Dringend erlösungsbedürftig, in Queens, New York: Naina.
Sie lebt für ihr Studium, für ihre Familie, die vor allem aus ihrer
Mutter und ihrer Gromutter besteht und die leben in ständigem Streit.
Der Vater ist tot - und das heißt im Familienkino Bollywood: nicht
einfach abwesend, sondern gerade durch die Abwesenheit höchst präsent.
Naina hat einen guten Freund, Rohit, reich ist er dazu, aber auf den Gedanken,
sich in ihn zu verlieben kommt sie nicht. Und er nimmt sie gleich gar nicht
als begehrenswert wahr: sie trägt Brille.

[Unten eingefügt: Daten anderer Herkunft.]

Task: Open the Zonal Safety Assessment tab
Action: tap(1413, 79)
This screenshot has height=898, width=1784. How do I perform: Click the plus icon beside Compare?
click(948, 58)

Der Boden ist also bereitet für den Erlöser. Aman, Superstar
Shah Rukh Khan, übernimmt diese Rolle und platzt in die kleine indische
Welt von Queens wie, nun, der Film sagt es oft genug selbst, ein Engel. Ein
höchst irdischer Engel, bald tanzt die ganze Straße zur Melodie
von "Pretty Woman". Er mischt die Nachbarschaft auf, tröstet, kuppelt,
greift ein, wo es nötig ist und irgendwann hat er Naina so weit, dass
sie ihn liebt und sich so weit, dass er sie liebt. Jedoch hat das Schicksal
anderes vor, wir werden über seine Pläne erst andeutungsweise und
mit immer weiteren Verzögerungen informiert. Aman ist todkrank und dadurch
lässt sich der Plot zielgenau in den Hafen eines der ältesten
Dreiecksmodelle Bollywoods manövrieren. Zwei Männerfreunde (Aman
und Rohit) und eine Frau: das bedeutet Liebe, Konkurrenz, Tragödie,
Schmerz und zuletzt immer edlen Verzicht des einen.

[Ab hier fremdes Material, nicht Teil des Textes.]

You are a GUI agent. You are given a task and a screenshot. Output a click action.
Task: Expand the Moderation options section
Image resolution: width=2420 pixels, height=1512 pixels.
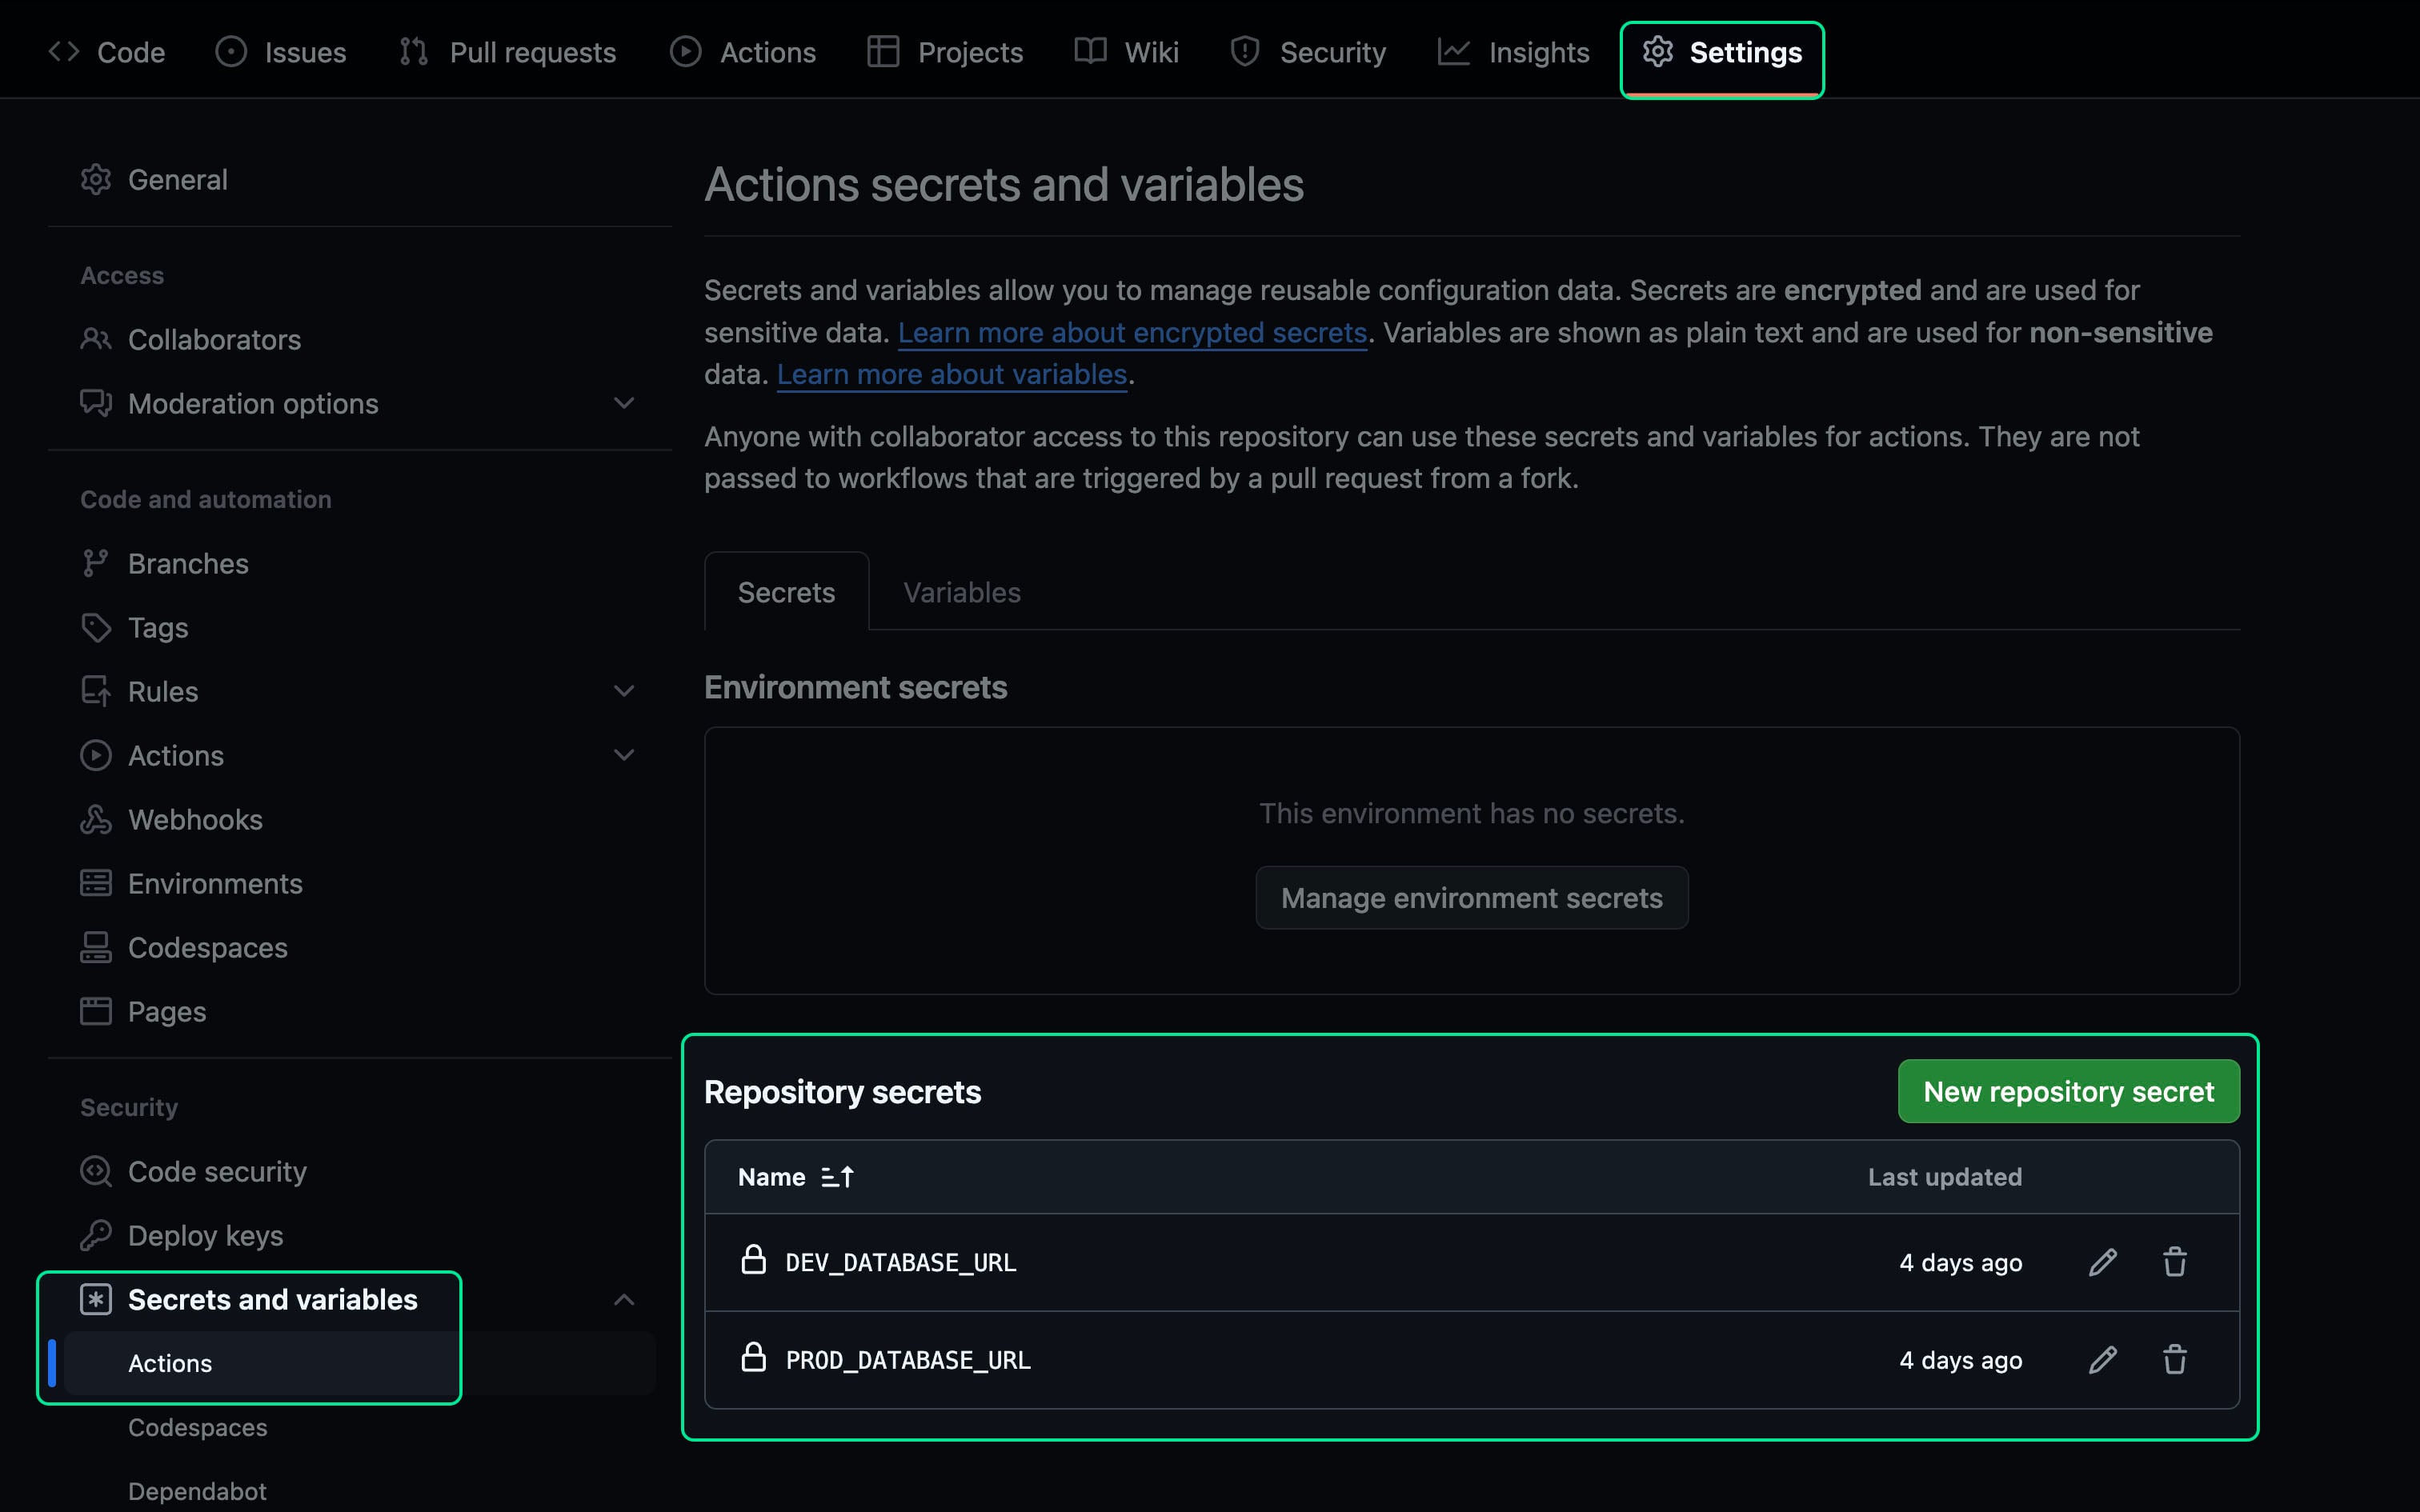pyautogui.click(x=623, y=403)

Vor den Tränen aber steht die Komödie, die sich hier stark
ans amerikanische Sitcom-Milieu anlehnt. Das ist albern, gelegentlich
anzüglich, verblüfft durch Tempo ebenso wie durch hübsche
inszenatorische Mätzchen (wie Split Screens und clevere Montagen und
falsche Kamerafahrten) und enttäuscht über weite Strecken durch
Belanglosigkeit. In dem Moment jedoch, in dem sich das Tragödiendesign
deutlich abzuzeichnen beginnt, läuft "Kal Ho Naa Ho" doch noch zu
Bollywood-Hochform auf und konstelliert die Figuren - das Liebesdreieck vor
allem - durch herzergreifende Unwahrscheinlichkeiten hindurch zur emotionalen
Idealformation. Wer da kein Taschentuch benötigt, der braucht nie mehr
eins.
Der Film, der sich gerade anschickt, nach einem bitteren Jahr für
die indische Filmindustrie Besucherrekorde zu brechen, ist ein Novum im indischen
Kommerzkino dadurch, dass er komplett in New York angesiedelt ist. Kein
Zentimeter Zelluloid bleibt für indischen Boden. Dem halben Schritt,
den Karan Johar als Autor und Regisseur bei "Kabhi Kushi Kabhi Gam" in Richtung
London getan hat, lässt er als Autor (Regie führte der Debütant
Nikhil Advani) nun den ganzen in die Neue Welt folgen.
Bei aller Anlehnung ans Sitcom-Format muss man jedoch feststellen:
"Kal Ho Naa Ho" ist Bollywood durch und durch. Jedes Gramm Emotion ist vertraut,
nur die Mischungsverhältnisse variieren. Shah Rukh Khan glänzt
einmal mehr als Kamerad und Held (das ist sein Star-Modell: der Held als
Kamerad). New York, für das recht häufig Toronto als Body Double
einspringen musste, macht auch durch die Augen eines indischen Kameramanns
eine gute Figur, die Brooklyn Bridge lädt zu Song & Dance und auch
der Central Park. Wirkliche Neuerungen, einen ernsthaften Zweifel an den
vertrauten Konventionen gestattet sich der Film freilich nicht.